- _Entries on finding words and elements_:
* Start *

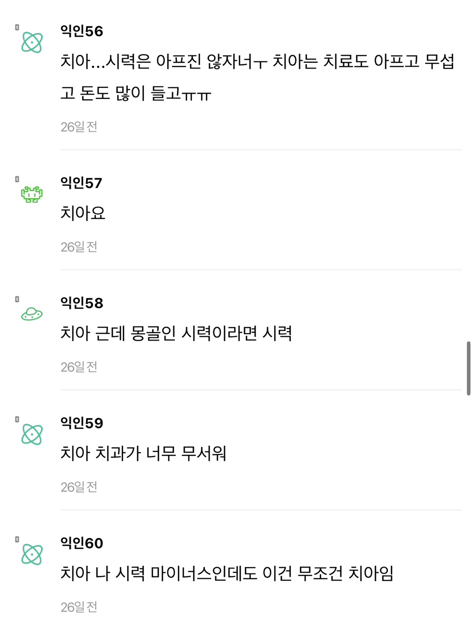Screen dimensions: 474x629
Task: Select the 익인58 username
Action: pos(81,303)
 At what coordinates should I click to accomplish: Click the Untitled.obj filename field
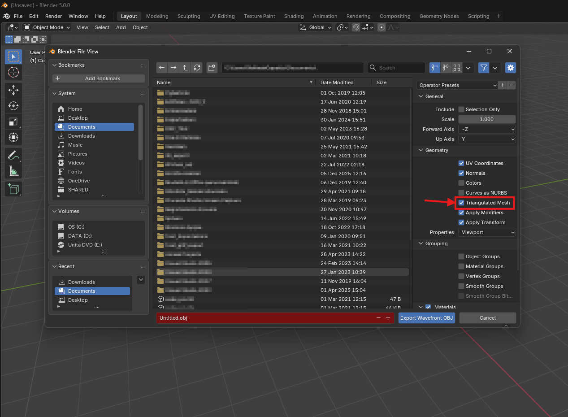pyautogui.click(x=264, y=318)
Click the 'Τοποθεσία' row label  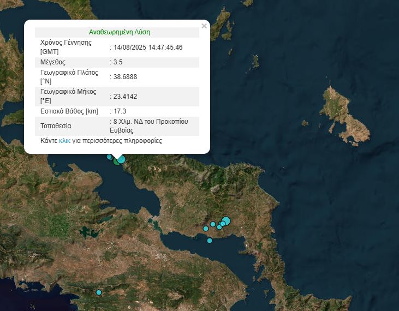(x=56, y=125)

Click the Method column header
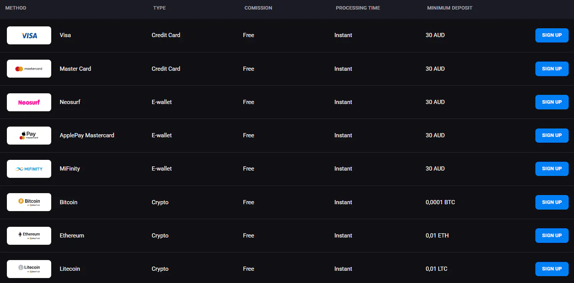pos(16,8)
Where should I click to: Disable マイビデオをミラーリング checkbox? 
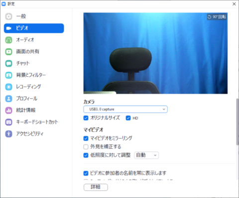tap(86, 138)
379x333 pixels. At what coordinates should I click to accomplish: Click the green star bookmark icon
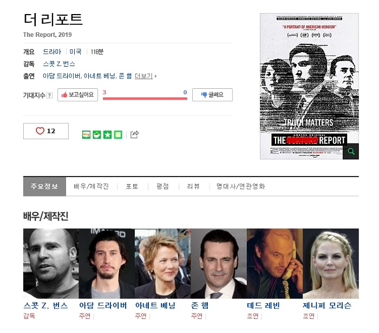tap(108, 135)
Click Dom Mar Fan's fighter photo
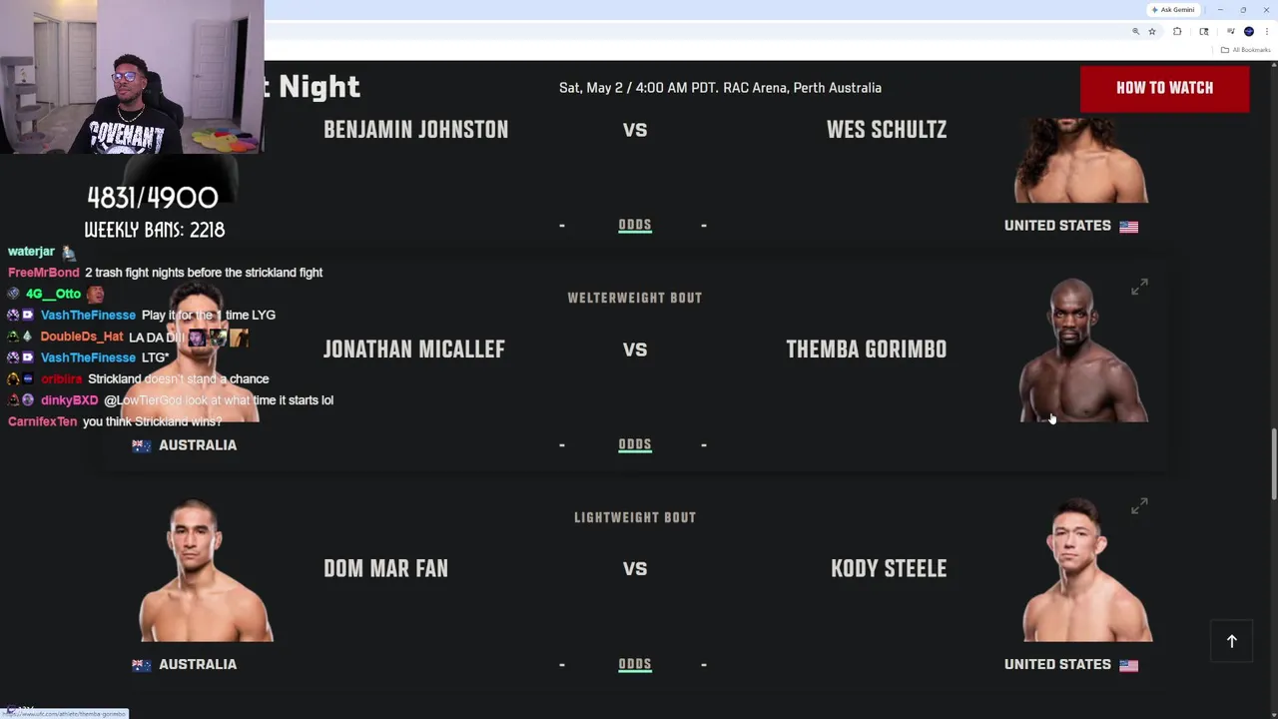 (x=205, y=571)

* End *

- _GIVEN EXERCISE_:
Copy out the lines of the data word for word, starting with the line with "Click the Method column header" and going on through the last line of the data. Leave the pictures out of your copy.

- _WRITTEN ANSWER_:
Click the Method column header
pos(16,8)
Where should I click to: Disable マイビデオをミラーリング checkbox? 
tap(86, 138)
379x333 pixels. At what coordinates should I click to accomplish: Click the green star bookmark icon
tap(108, 135)
Click Dom Mar Fan's fighter photo
 (x=205, y=571)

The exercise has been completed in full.